- 12 June 2020, Queen Mary University of London
- Organizer: Camille Creyghton (QMUL/University of Amsterdam)
- Keynote Speaker: prof. Maurizio Isabella (QMUL)
- To submit a paper or propose a panel, please email a short C.V. alongside an abstract to email@example.com. Abstracts should be no more than 300 words for papers of 20 minutes in length. The call for papers will close on 23 March 2020 at 23.59 GMT. Successful applicants will be notified no later than 6 April.
- For any additional information or queries, please contact: firstname.lastname@example.org
- See also: https://revolutionarycosmopolitanism.blogspot.
Napoleon’s fall and the settlement of the Vienna Congress in 1815 in no way represented the end of the era of revolutions and political uprisings. To the contrary, several waves of revolution would follow in the Atlantic world in the 1820s and 1830s, culminating in the 1848 ‘springtime of the peoples’ in large parts of Europe and beyond. These subsequent waves of revolution are increasingly studied from transnational perspectives focussing on, for instance, Mediterranean connections in the 1820s (Isabella and Zanou 2016), a ‘common European revolutionary culture’ in 1848 (Freitag 2003) or the global context (Armitage and Subrahmanyam 2007).

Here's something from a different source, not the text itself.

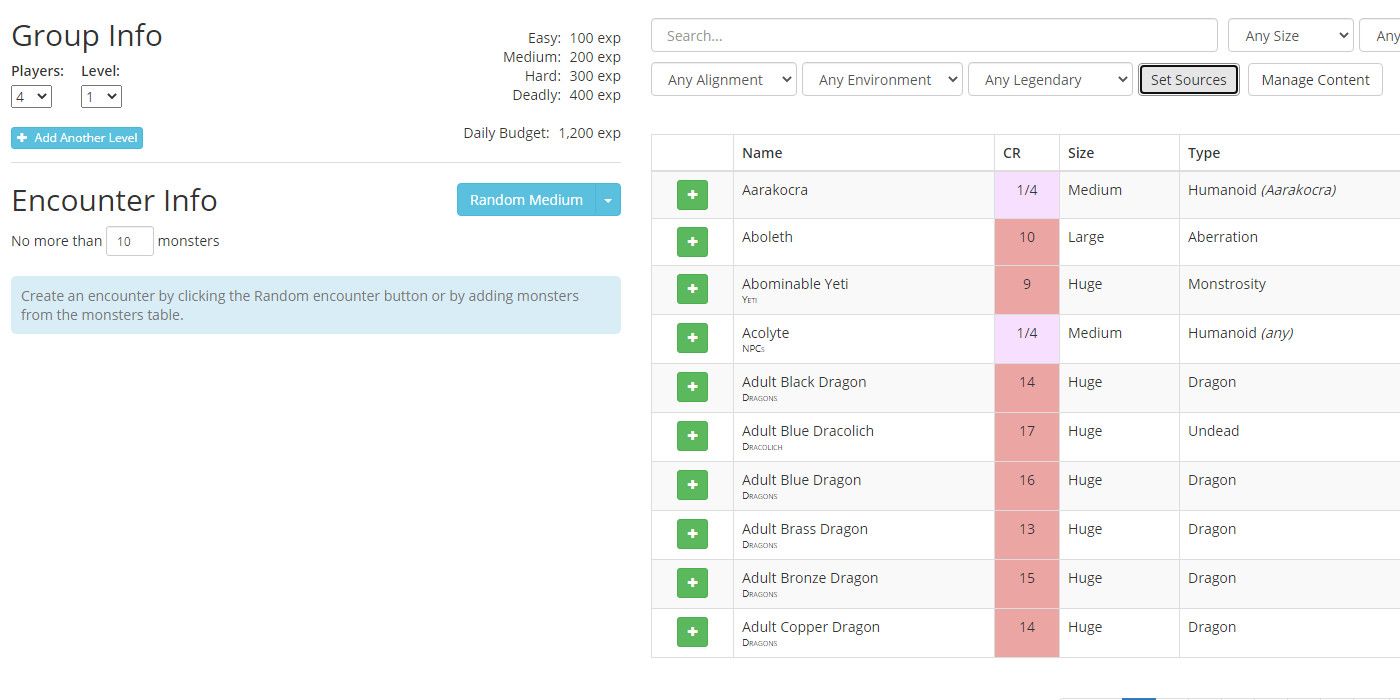Add Adult Copper Dragon to encounter
This screenshot has height=700, width=1400.
point(692,632)
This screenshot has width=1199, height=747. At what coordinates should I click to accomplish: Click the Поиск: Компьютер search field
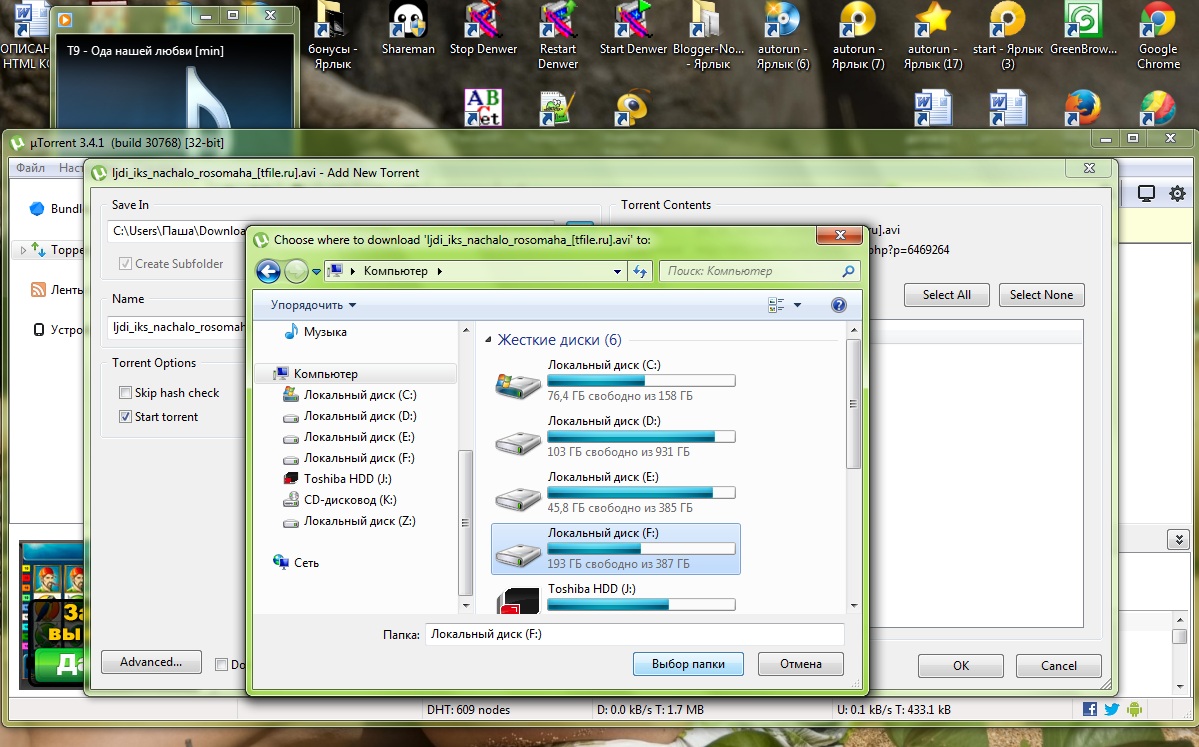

The same period saw large numbers of people moving beyond state boundaries: tens of thousands of young German craftsmen found employment in Paris and London; impoverished Germans and Irish crossed the Atlantic in search for a better life in the United States; the suppression of the Polish November Uprising in the beginning of 1831 led to what is known as the Great Polish Emigration; and several thousand free Black Americans settled on the coasts of West Africa creating new societies such as Liberia. Apart from these large-scale movements, a couple of individual cases are well-known, such as Garibaldi’s activities in Latin America or Robert Owen’s attempts to create a self-sufficient community in Indiana. In addition, expanding colonialism and increasing cross-boundary traffic led to the mobility of ever larger numbers of seamen, soldiers, colonizers and colonized. Following Jan and Leo Lucassen’s model for cross-cultural migration (2009), these movements of people have to be considered genuine forms of migration too.
Although many of these migrant movements can be associated with political uprisings, only few connections have been made between the study of migration history and history of political thought and practices. Migration history, with its roots in labour history, tends to focus on social and economic aspects of migration and ignores how migration informed the transfer of ideas. Research on revolutionary cosmopolitanism concentrates on the eighteenth century and presumes that cosmopolitanism came to an end after the 1789 French Revolution due to the rise of nationalism (Palmer 1959; Polasky 2015). That this has hardly been contested so far is due in part to the fact that nineteenth-century revolutionaries are still mostly researched in national contexts, leaving aside their transnational connections, the imperial geographies in which many of them operated, and their experiences of migration (as is shown by Panter 2015).
This one-day conference aims to open a conversation between these different strands of research. How did experiences of migration and cross-boundary mobility contribute to the formation of common revolutionary cultures in the period 1815-1848? To what extent did revolutionary cosmopolitanism survive into the first half of the 19th century? What forms of interplay existed between transnational migrations, cosmopolitanism, the rise of nationalism and imperial reform movements? These are the questions this conference intends to address.
We invite submissions from researchers in the history of political thought, cultural history, migration history and nationalism studies, working on different geographical areas in the period 1815-1848. Postgraduate and early career researchers are especially encouraged to apply.
Possible topics include:
- diasporic nationalism;
- transatlantic migrations and political upheaval;
- abolitionism, black emancipation and migration;
- diaspora and connected Mediterranean revolutions;
- imperial reform movements, nationalism and international order;
- exile and revolutionary activism;
- political activities of working-class migrants;
- political practices in migrant communities.
This conference is part of the project ‘Revolution in exile: Transfer of ideas among émigré intellectuals in Paris and London, 1815-1848, funded by the Dutch Research Council. For postgraduate, early career researchers and researchers without regular funding coming from outside London, travel expenses will be subsidized up to an amount of £ 70.